とあるインディーゲーム開発元が「不評レビュー」に怒り、ユーザーのSteamキーを取り消し騒動に。怒りゆえの過ちは許容できるか?


Steamで販売中のとあるインディーゲームが、Redditなど海外フォーラムで取りざたされている。注目を集めているのは、先月9月28日に発売された『Depth of Extinction』。暴力に満ちた世界で、最後の政府関係者の生き残りとして人類を救うべく戦うという、ターンベースのストラテジーゲーム。『XCOM』と『FTL: Faster Than Light』を掛け合わせるという謳い文句は、なかなかに魅力的に映るではないだろうか。しかし、そんな意欲作のレビュー欄は、ひとりのユーザーの糾弾によって混沌と化している。

GamingOnLinuxによると、『Depth of Extinction』開発元であるHOF Studiosは、発売前からFirst Accessという位置づけで、さまざまなプラットフォームを対象としSteamキーを配布していた。そこにはインディーゲーム販売プラットフォームitch.ioの購入者も含まれていた。First Accessが終了し、Steamへとプラットフォームを移動し、本格的な販売が始まった。ユーザーRyan Dorkoski氏はitch.ioでゲームを購入し、キーを有効化しゲームをプレイ。そしてその感想を、Steamレビューに投稿していた。レビュー内容はというと、結論からいえばネガティブなものである。

 

そのゲームは粗かった

Dorkoski氏は『Depth of Extinction』について、本作のテーマともいえる『XCOM』と『FTL』の組み合わせが必ずしも相性がいいとは言えないとし、さらにインターフェースがモバイル準拠に作られていることを筆頭に、作りが粗いと批評。ピクセルアートはきれいなものの、標準の質は近年引き上げられており、その中で優れているとはいえないとジャッジ。組み合わせ自体は意欲的だが粗雑で、独創性がなく、20ドルに値するとはいえないと締め、「不評」としてレビューを投稿した。

レビューを一部抜粋

なかなか辛辣な批評であるが、こうしたSteamレビューを見ることは珍しくない。ただし、このレビューに対する開発元のリアクションが、事態をややこしくした。開発元は、Ryan Dorkoski氏がレビューを投稿した直後、氏の有効化したSteamキーを無効化にしたのだ。Steamストアで購入したものではない、外部向けのSteamキーは開発者によって無効化することができる。この仕組を利用し無効化し、氏がゲームをプレイできない状態にさせたのだ。itch.ioという正規プラットフォームでゲームを購入したにもかかわらず、ゲームのプレイができなくなるという事態にDorkoski氏は激怒し、開発元に問い合わせをおこなった。

• • • •

### 目標 A:
Steamキー騒動の記事によると、Ryan Dorkoski氏はどのプラットフォームでゲームを購入しましたか。
### 目標 B:
Steamキー騒動の記事で作品名が挙げられているゲームを、すべて列挙してください。
### 目標 C:
Steamキー騒動の記事を、最後の文の後から書き継いでください。
このデータは、Steamキー騒動の記事とは別の出典から取得されたものです。

### 保存データ:
• • • •

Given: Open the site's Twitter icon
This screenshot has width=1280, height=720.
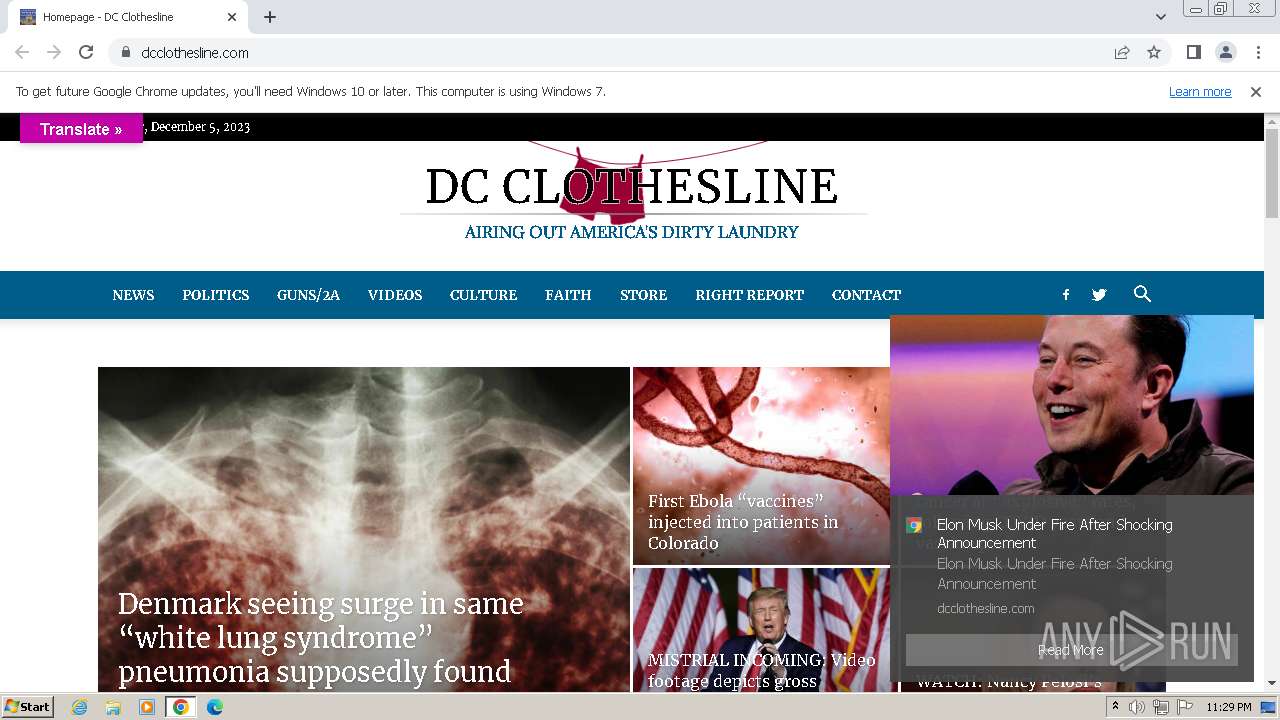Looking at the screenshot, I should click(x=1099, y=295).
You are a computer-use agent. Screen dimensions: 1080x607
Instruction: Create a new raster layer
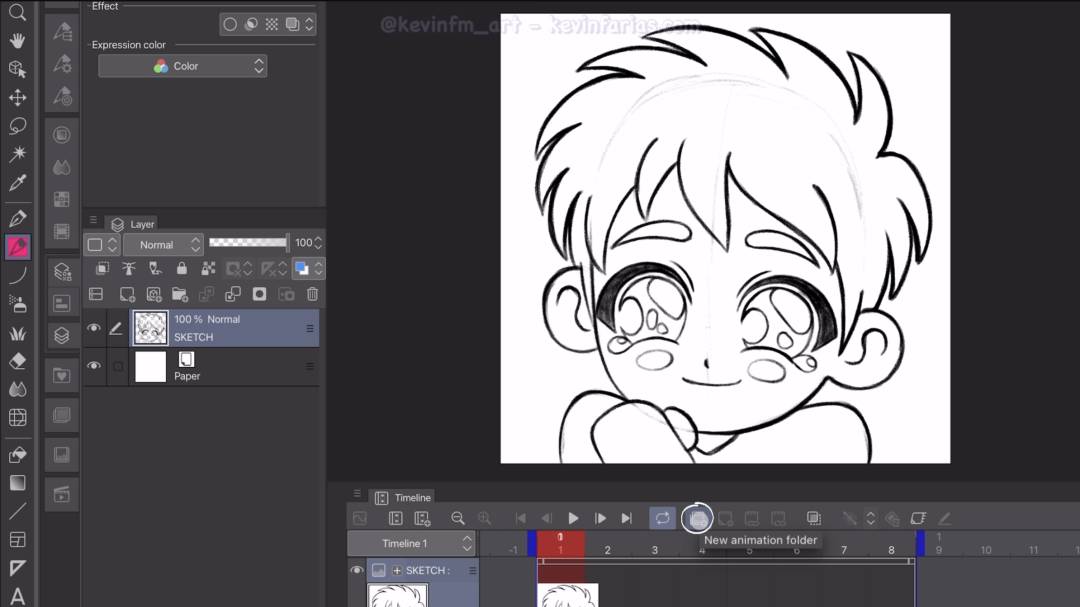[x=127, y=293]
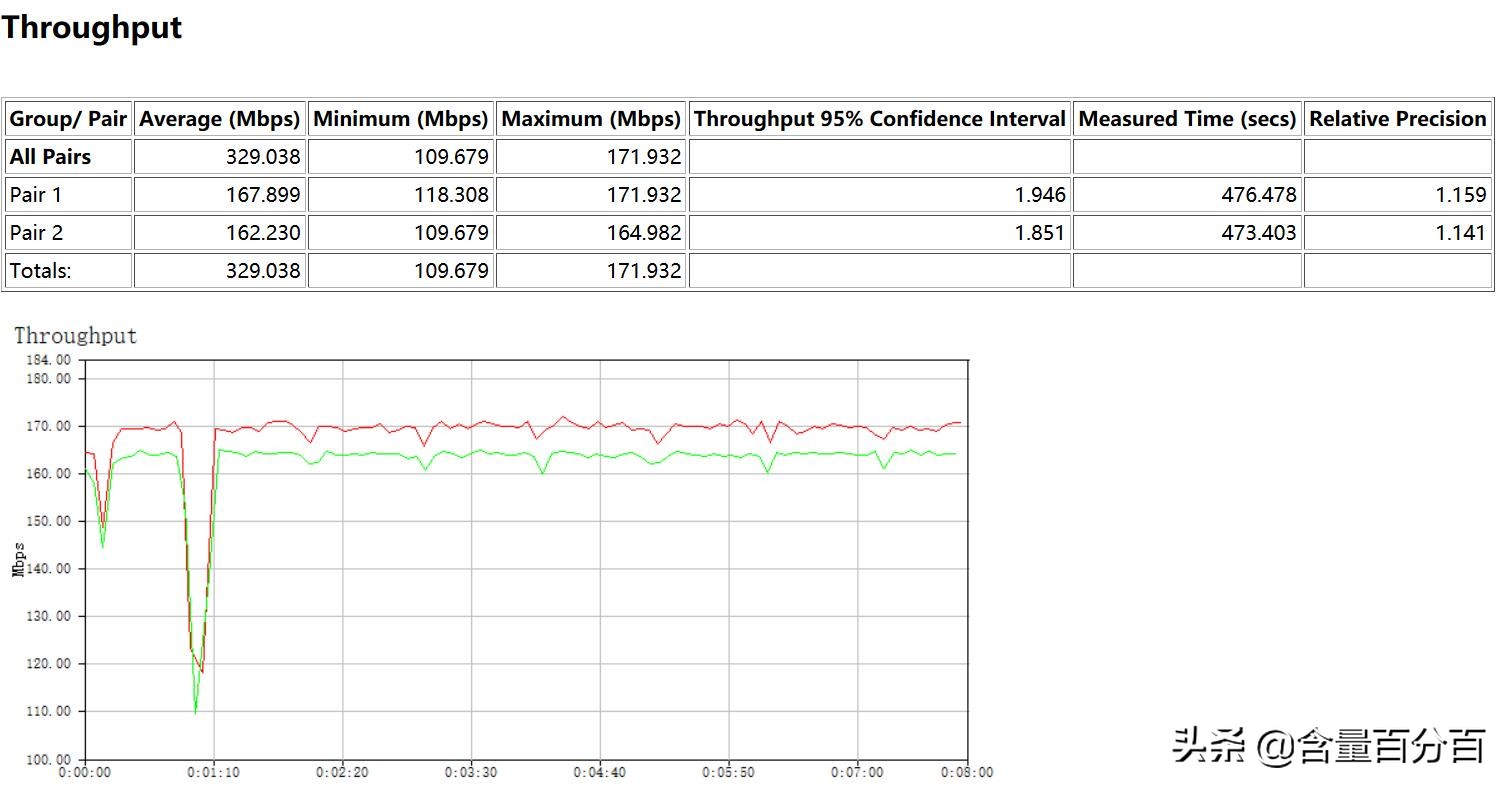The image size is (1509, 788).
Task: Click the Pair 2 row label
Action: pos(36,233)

• • • •

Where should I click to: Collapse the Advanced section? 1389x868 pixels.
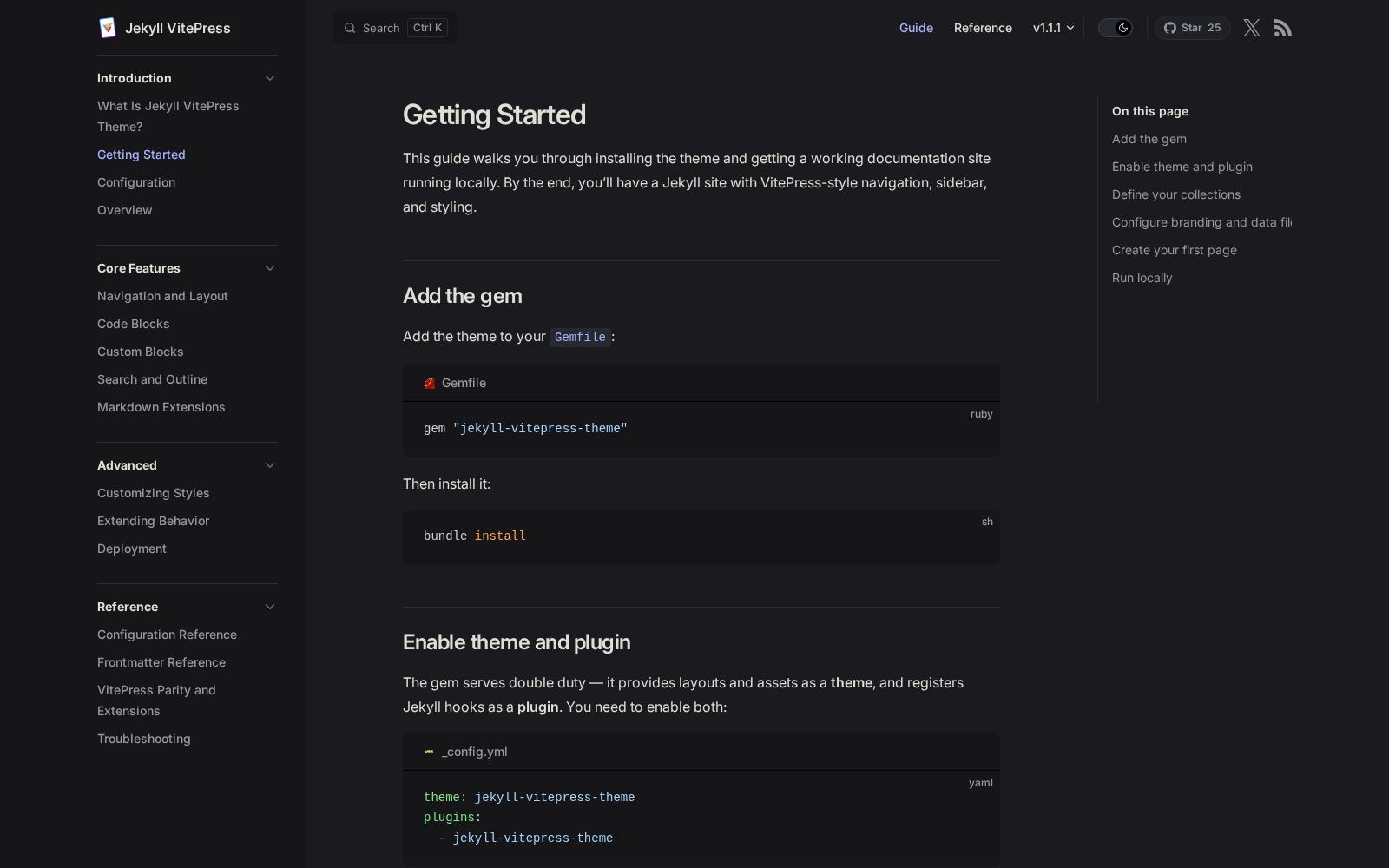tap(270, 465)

• • • •

### 記述回答 A:
itch.ioです。

### 記述回答 B:
『Depth of Extinction』、『XCOM』、『FTL: Faster Than Light』

### 記述回答 C:
氏はSteamコミュニティ上で、開発元からの返答を公開。彼らがキーを無効化したことを説明する言い分はこうだ。開発元は、購入者であるDorkoski氏からFirst Access期間中にフィードバックを得たかったという。しかしSteamレビューが投じるまでゲームを遊んでいないことを把握しており、氏はゲームに興味が無いと思っていたと説明。もっと遊んでくれることを約束すれば、またキーを渡すことができるとコメントした。

一般的に、オープンアルファやベータの参加プレイヤーを選定するプロセスの中には、“フィードバックをしてくれるユーザー”を選ぶという傾向、もしくは条件がある。開発元はFirst Accessにおいて、ユーザーに同じことを求めていたかもしれない。つまり、氏の活動がアクティブでなかったゆえに、キーを無効化したと説明したわけだ。

“それらしい”理由に思えるかもしれないが、Dorkoski氏はれっきとしたゲームの購入者である。バイヤーから購入したとはいえ、どんな事情であれ購入者のキーを無効化するのはアンフェアだろう。First Accessをスタートさせた際に、「活動していなければキーを無効化する」という条件が盛り込まれていたわけでもない。一方的に契約を破棄したことになる。この要領を得ない回答はSteamコミュニティにて赤裸々に晒され、ほかのユーザーからも怒りが寄せられた。そして最終的に開発元であるHOF Studiosは、氏に対し正式に謝罪をおこなった。

 

不評が受け入れられなかった

開発元の謝罪内容によると、やはりSteamキーを無効化したのはネガティブなレビューが原因であったようだ。『Depth of Extinction』は、HOF Studios が3年を捧げて作ったゲームというだけあり、気持ちをこめた作品であったという。それだけに、Steamのネガティブレビューに対して心の準備ができておらず、氏の投稿を見てショックを受けて怒りを抱いてしまい、個人的にレビュー主を調べてしまったとのこと。キーを無効化するという自分のリアクションは誤りであり弁明の余地もないと漏らし、ただ全責任は負わなければいけないとコメント。キーを無効化したユーザーには謝罪とキーの提供をするとし、一連の行動によって不快な想いをさせてしまった方々に深くお詫びすると謝罪の言葉を並べた。この事件を機に開発者として、そして人間として成熟していきたいとしている。

Dorkoski氏も不信感を見せ、「今後のスタジオに対する目は変わるだろう」と話しつつも、謝罪を受け入れた。これでこの騒動は一件落着したかと思えた。しかし、第三者にとってはこの展開は納得できなかったようだ。Steamレビューのコメント欄やGamingOnLinuxのコメント欄、そしてRedditでは、とある点を中心に議論がかわされている。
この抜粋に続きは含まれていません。